O1 Replication Journey -- Part 3: Inference-time Scaling for Medical Reasoning
Zhongzhen Huang, Gui Geng, Shengyi Hua, Zhen Huang, Haoyang Zou, Shaoting Zhang, Pengfei Liu, Xiaofan Zhang
2025-01-14
Summary
This paper talks about making AI better at medical reasoning by giving it more time to think. The researchers tested this idea on different medical tasks and found that it really helps the AI make better decisions, especially for tricky medical problems.
What's the problem?
AI models are getting good at many things, but they still struggle with complex medical tasks like diagnosing diseases or planning treatments. These tasks often require careful thinking and considering many different factors, which can be hard for AI to do quickly.
What's the solution?
The researchers tried a method called 'inference-time scaling.' This basically means giving the AI more time to work on a problem.

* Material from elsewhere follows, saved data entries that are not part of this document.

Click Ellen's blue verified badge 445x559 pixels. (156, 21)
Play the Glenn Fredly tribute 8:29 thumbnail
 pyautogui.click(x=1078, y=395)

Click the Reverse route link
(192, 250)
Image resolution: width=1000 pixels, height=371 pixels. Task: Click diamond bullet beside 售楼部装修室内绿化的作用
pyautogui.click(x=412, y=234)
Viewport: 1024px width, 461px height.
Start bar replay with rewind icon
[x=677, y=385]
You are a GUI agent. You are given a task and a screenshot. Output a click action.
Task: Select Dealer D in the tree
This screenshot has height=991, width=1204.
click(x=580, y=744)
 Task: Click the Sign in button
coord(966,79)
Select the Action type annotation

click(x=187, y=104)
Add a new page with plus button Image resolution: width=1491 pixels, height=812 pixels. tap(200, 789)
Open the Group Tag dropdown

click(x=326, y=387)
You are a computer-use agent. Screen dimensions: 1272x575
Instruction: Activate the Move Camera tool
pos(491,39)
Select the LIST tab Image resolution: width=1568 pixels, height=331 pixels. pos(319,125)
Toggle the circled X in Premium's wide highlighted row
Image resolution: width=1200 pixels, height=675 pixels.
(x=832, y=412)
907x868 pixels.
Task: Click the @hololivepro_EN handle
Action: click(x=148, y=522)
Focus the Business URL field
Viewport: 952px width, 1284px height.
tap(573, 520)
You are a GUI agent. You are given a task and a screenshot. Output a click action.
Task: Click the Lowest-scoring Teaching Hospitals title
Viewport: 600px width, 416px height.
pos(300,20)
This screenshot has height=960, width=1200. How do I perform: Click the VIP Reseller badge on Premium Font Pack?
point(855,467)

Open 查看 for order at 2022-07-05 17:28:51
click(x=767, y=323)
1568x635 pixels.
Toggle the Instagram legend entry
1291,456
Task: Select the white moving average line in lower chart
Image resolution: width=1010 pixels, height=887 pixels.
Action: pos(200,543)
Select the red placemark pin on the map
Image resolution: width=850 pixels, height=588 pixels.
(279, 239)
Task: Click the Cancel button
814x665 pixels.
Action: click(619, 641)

They tested this on various medical tasks of different difficulty levels. They found that when they gave the AI more time, it did much better, improving its performance by 6-11%. They also noticed that harder problems needed more thinking time, just like how a doctor might need more time for a complicated case. The AI even learned to make lists of possible diagnoses and narrow them down, similar to how real doctors think.
Why it matters?
This research matters because it could help make AI a more useful tool for doctors. If AI can think more like a human doctor and explain its reasoning, it could help diagnose diseases more accurately or suggest better treatments. This could be especially helpful for complicated medical cases where even experienced doctors might need extra help. In the future, this kind of AI could work alongside doctors to improve patient care and maybe even save lives.
Abstract
Building upon our previous investigations of O1 replication (Part 1: Journey Learning [Qin et al., 2024] and Part 2: Distillation [Huang et al., 2024]), this work explores the potential of inference-time scaling in large language models (LLMs) for medical reasoning tasks, ranging from diagnostic decision-making to treatment planning. Through extensive experiments on medical benchmarks of varying complexity (MedQA, Medbullets, and JAMA Clinical Challenges), our investigation reveals several key insights: (1) Increasing inference time does lead to improved performance. With a modest training set of 500 samples, our model yields substantial performance improvements of 6%-11%. (2) Task complexity directly correlates with the required length of reasoning chains, confirming the necessity of extended thought processes for challenging problems. (3) The differential diagnoses generated by our model adhere to the principles of the hypothetico-deductive method, producing a list of potential conditions that may explain a patient's symptoms and systematically narrowing these possibilities by evaluating the evidence. These findings demonstrate the promising synergy between inference-time scaling and journey learning in advancing LLMs' real-world clinical reasoning capabilities.